A range of resources for designers, developers
If possible, each screen should be supplied with a unique title and provided with headings that identify sections in the information hierarchy.
When people arrive on a screen, the title is the first piece of information they receive from assistive technology. To help people understand the product’s structure, unique titles should be created for each screen that briefly describes its contents or purpose.
The user interface should not prevent users from selecting plain text on the screen.
Many users rely on using selected text as input for text-to-speech (TTS) or for looking up translations.
Purely decorative images and other elements should be hidden from assistive technologies.
Making VoiceOver describe a purely decorative image and elements can waste time for users and add to their cognitive load without providing any benefit.
Users should be able to:
zoom in up to 300% without problems
navigate most of the website using just a keyboard
navigate most of the website using speech recognition software
use most of the website using a screen reader (including the most recent versions of JAWS, NVDA, and VoiceOver)
Adequate contrast between the color of every single information-bearing element and its background should be assured.
Which UI elements need which levels of color contrast can be determined by categorizing them into two groups: information-bearing elements, and decorative or disabled elements.
The User Interface should not rely solely on color to differentiate between objects or communicate important information.
If your app uses color to convey information, be sure to provide text labels or glyph shapes so color-blind users can also understand it.

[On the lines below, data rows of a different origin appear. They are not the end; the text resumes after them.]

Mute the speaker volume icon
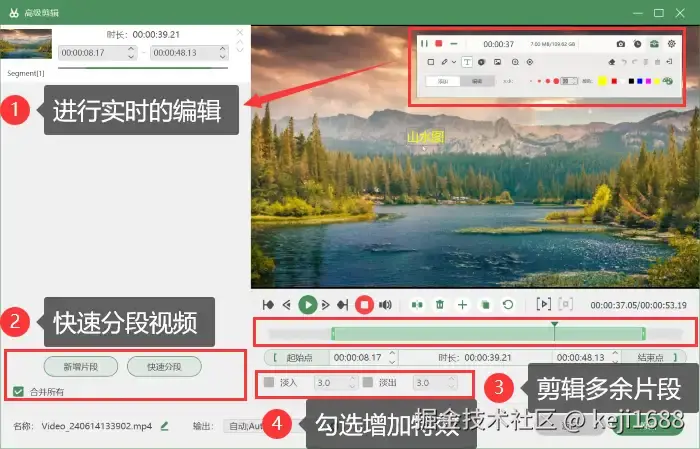click(x=385, y=305)
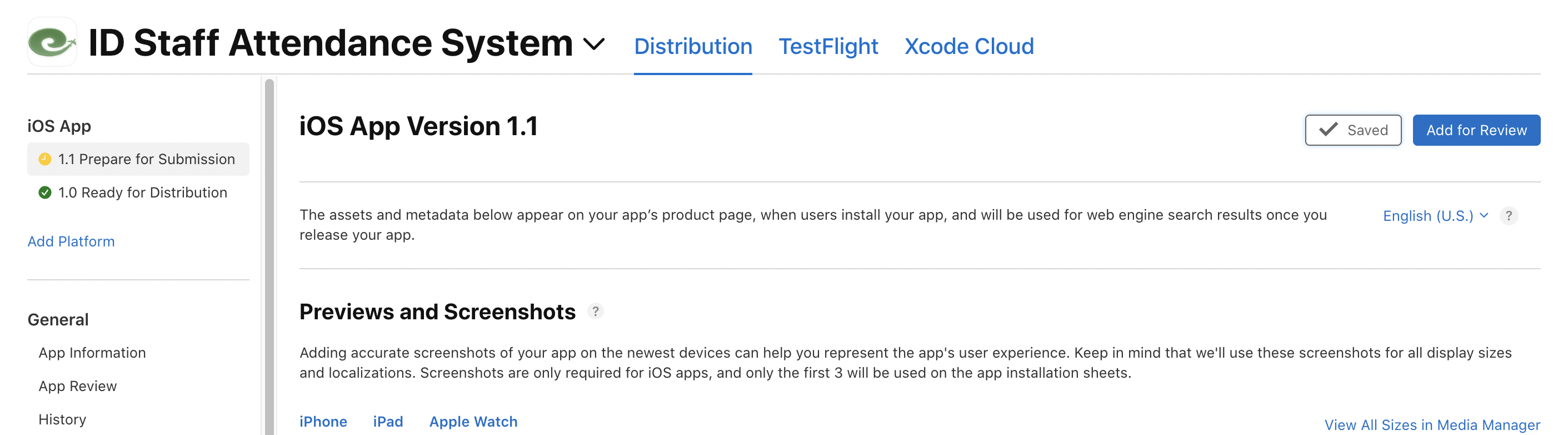Open help icon beside Previews and Screenshots
Viewport: 1568px width, 435px height.
[595, 312]
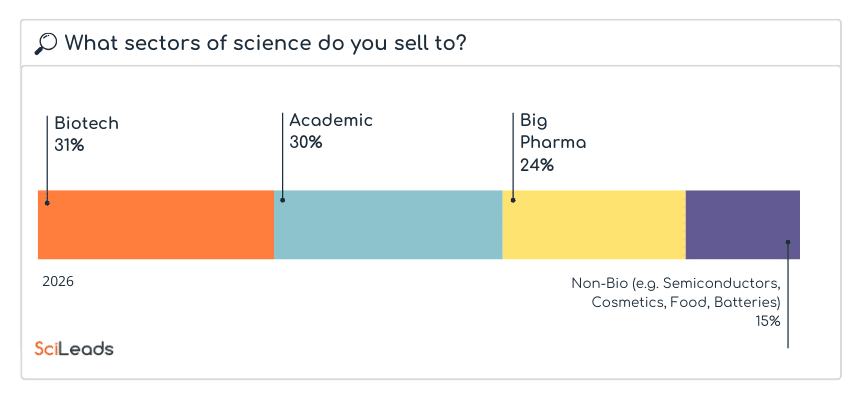Click the Academic label

(x=331, y=121)
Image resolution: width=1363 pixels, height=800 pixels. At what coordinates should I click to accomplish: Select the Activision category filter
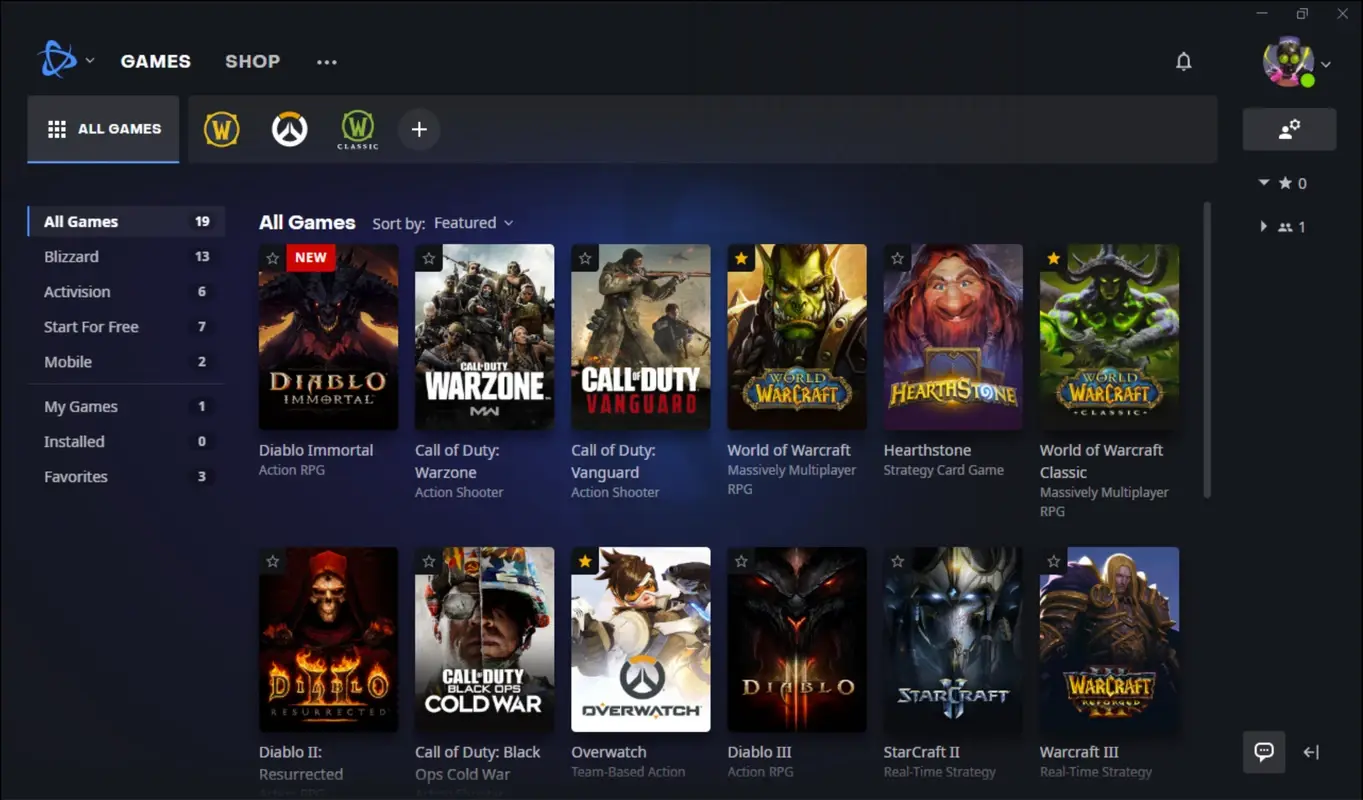[x=77, y=291]
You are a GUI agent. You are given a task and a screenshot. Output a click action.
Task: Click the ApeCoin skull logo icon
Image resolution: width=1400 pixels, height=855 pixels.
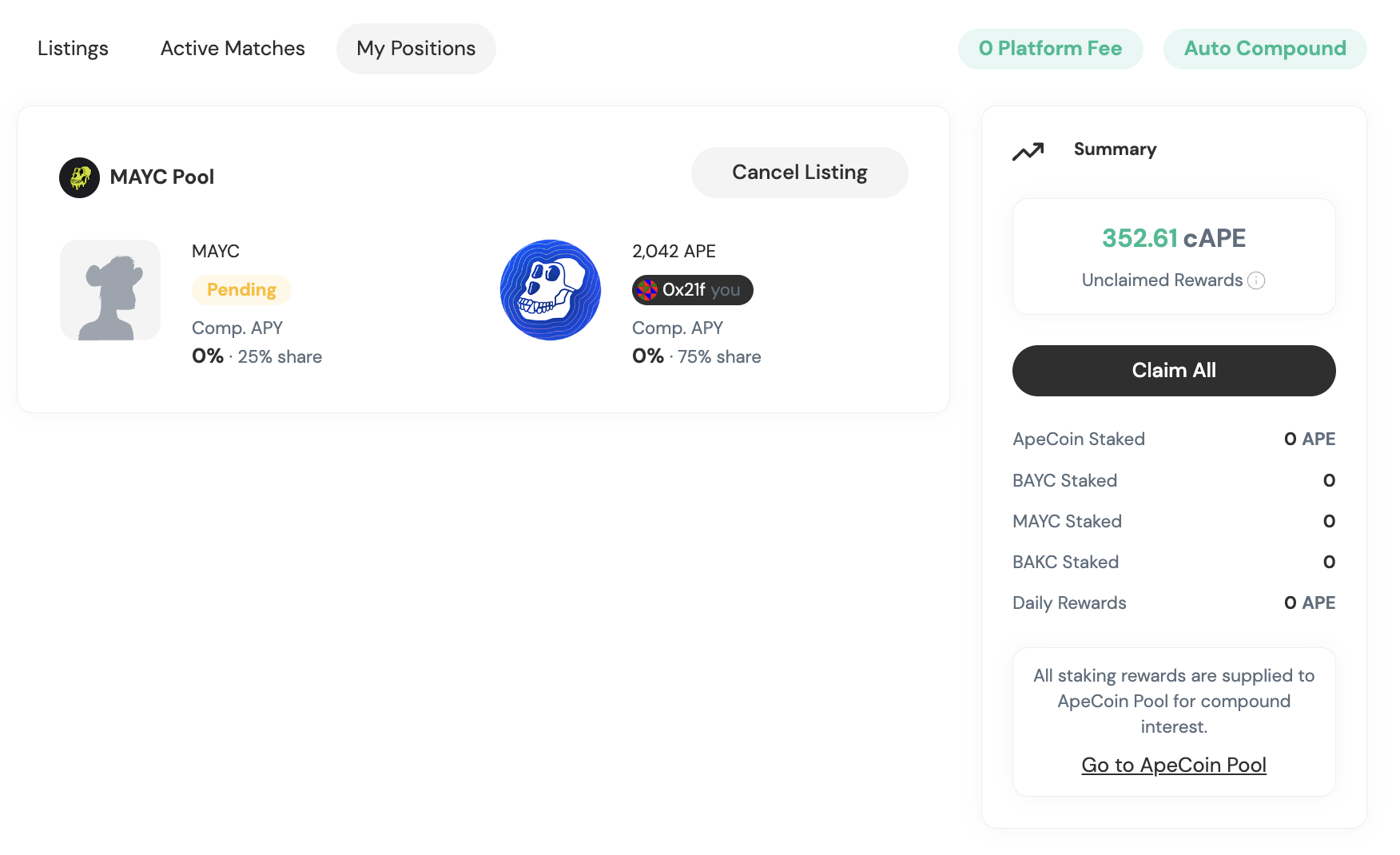click(x=551, y=290)
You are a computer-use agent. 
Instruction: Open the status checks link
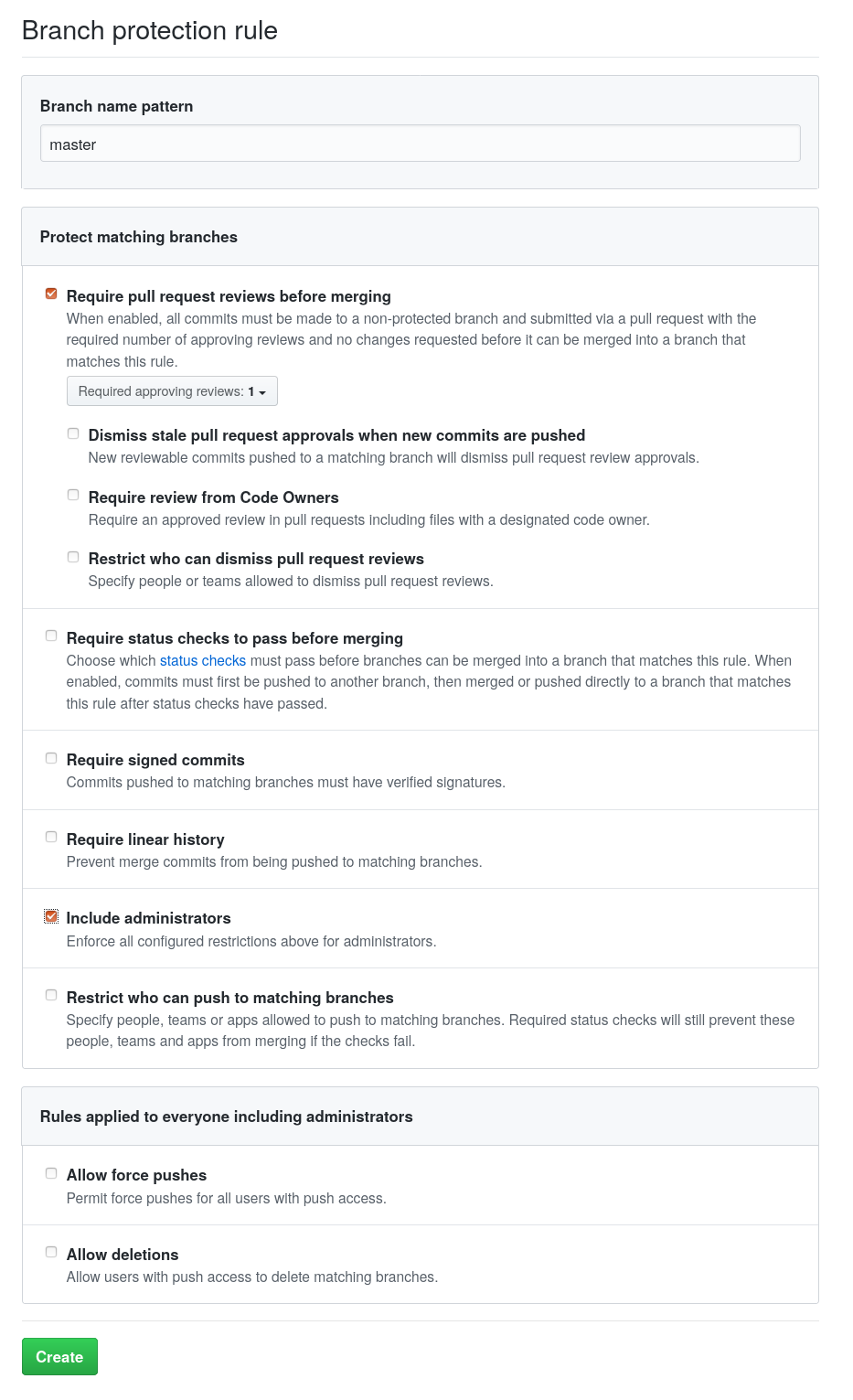click(202, 660)
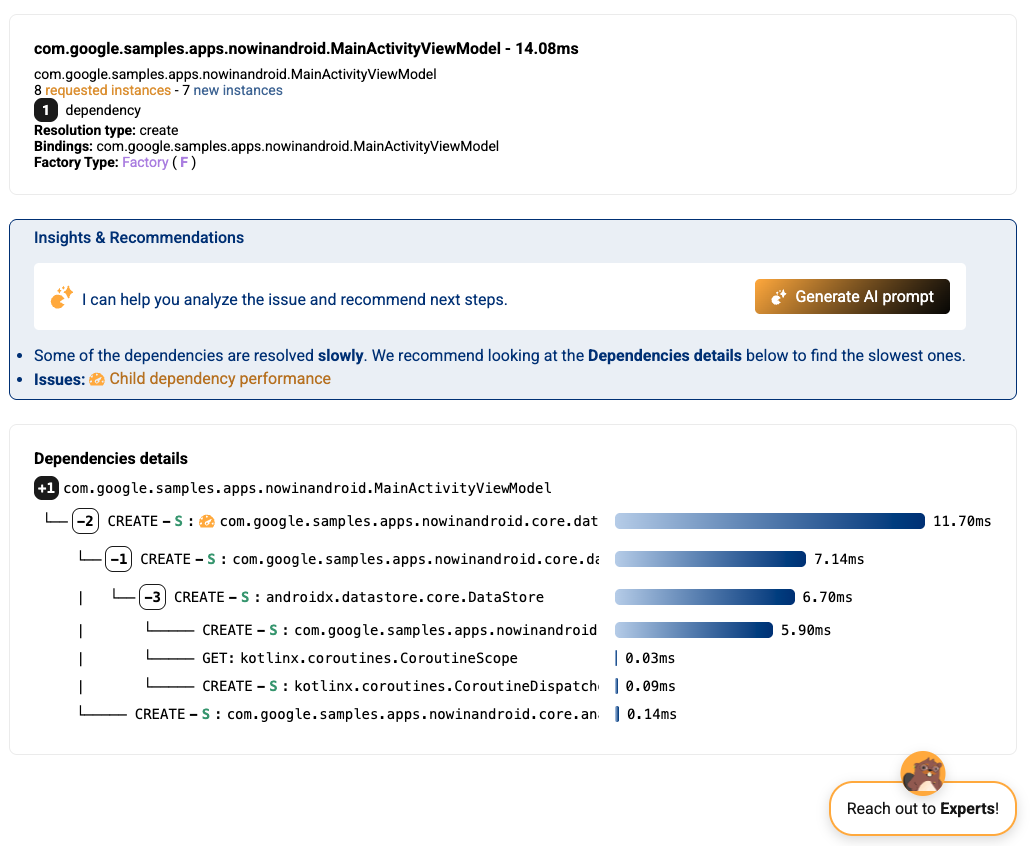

Non-color indicators such as shape, line, text treatment, size, etc., should be used instead of changing only the component’s color.
Color independence should be checked during the design by using, for instance, the grayscale test. In addition, designers can turn a design into shades of gray to check if there is something that cannot be identified or if the difference between shades is sufficiently visible.
Designers should be aware of color blindness.
Many colorblind people find it difficult to distinguish blue from orange, for example, or red from green (and either red or green from grey). The usage of these color combinations as the only way to distinguish between two states or values should be avoided. Designers must rely on differentiation with shapes, patterns, additional titles, etc.
Problematic color combinations should be avoided:
Red & Green (the biggest ones to avoid)
Green & Brown
Green & Blue
Green & Gray
Green & Black
Blue & Gray
Blue & Purple
If the design truly calls for using problematic colors next to each other, Designers need to make sure there is a high contrast ratio between the two by, for instance, darkening one color and lightening the other to make the contrast more pronounced or playing with the saturation, or sliding the hues a little one way or another.
The correct response to Inverting Colors should be planned.
Users can turn on Invert Colors when they prefer to view items on a dark background. Designers also need to own this experience and provide planned and controlled behavior.